We show in this study that ROCK activation is sufficient to induce G1/S-phase cell cycle progression in p16−/− NIH 3T3 mouse fibroblasts, which is associated with increased levels of cyclin D1 and cyclin A and lowered p27 levels. Previous research has implicated Rho and ROCK signaling in the regulation of these proteins; however, the experimental design has not always allowed effects on cell cycle regulatory proteins to be dissociated from global effects that result from cell cycle arrest. Also, given that many of these previous studies have relied upon inhibition of ROCK, it has not always been possible to conclude that ROCK is both necessary and sufficient for the observed effects on cell cycle regulators. Through the selective activation of conditionally regulated ROCK-ER, we found that (i) ROCK stimulation of actin stress fibers is sufficient to activate the Ras/MAPK pathway and elevate cyclin D1 expression; (ii) ROCK regulation of cyclin D1, that of cyclin A, and that of p27 are independent events; and (iii) cyclin A is regulated by ROCK through a previously uncharacterized LIMK-mediated mechanism. These results broaden our knowledge of Rho and ROCK regulation of the cell cycle, which may help in the design of anticancer therapies that target this signaling pathway (79).

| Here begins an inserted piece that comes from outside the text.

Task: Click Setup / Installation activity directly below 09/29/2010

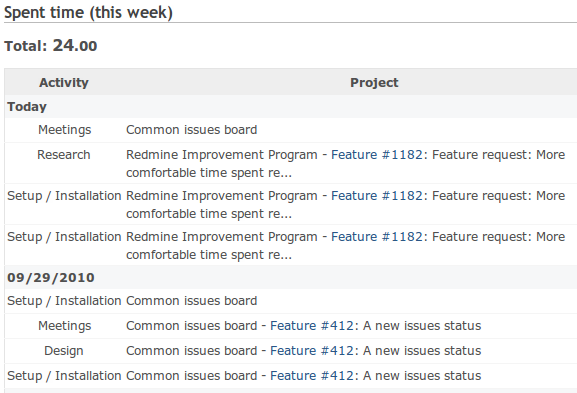Action: point(64,301)
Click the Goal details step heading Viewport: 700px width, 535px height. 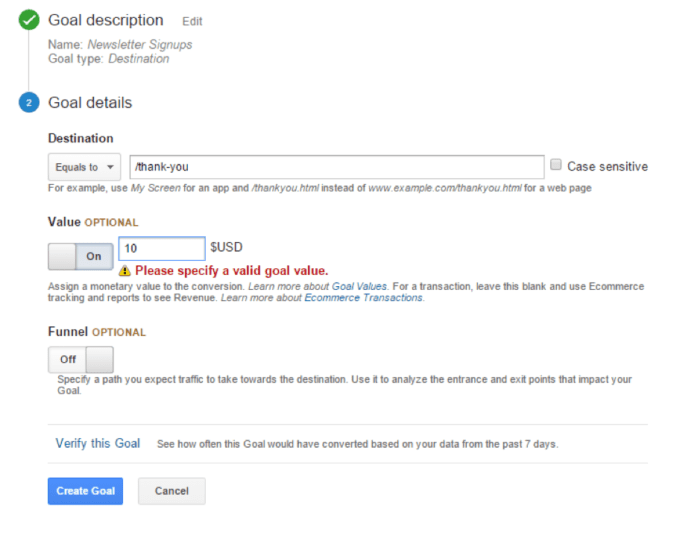click(90, 103)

Two questions that must be examined in more detail to determine whether these results are broadly applicable are (i) whether human cells behave in the same manner as mouse cells and (ii) whether the absence of p16 in NIH 3T3 cells contributes to the ability of ROCK to promote cell cycle progression.
We thank Sharon Benzeno, Alan Diehl, and Andrew Gladden for useful discussions and reagents. We also thank Chris Marshall (ICR, London, United Kingdom) for anti-ERK2 antibody and Martin McMahon (San Francisco, CA) for the Raf-ER plasmid.
This research was supported by Cancer Research UK and a grant to M.F.O. from the NIH (CA030721).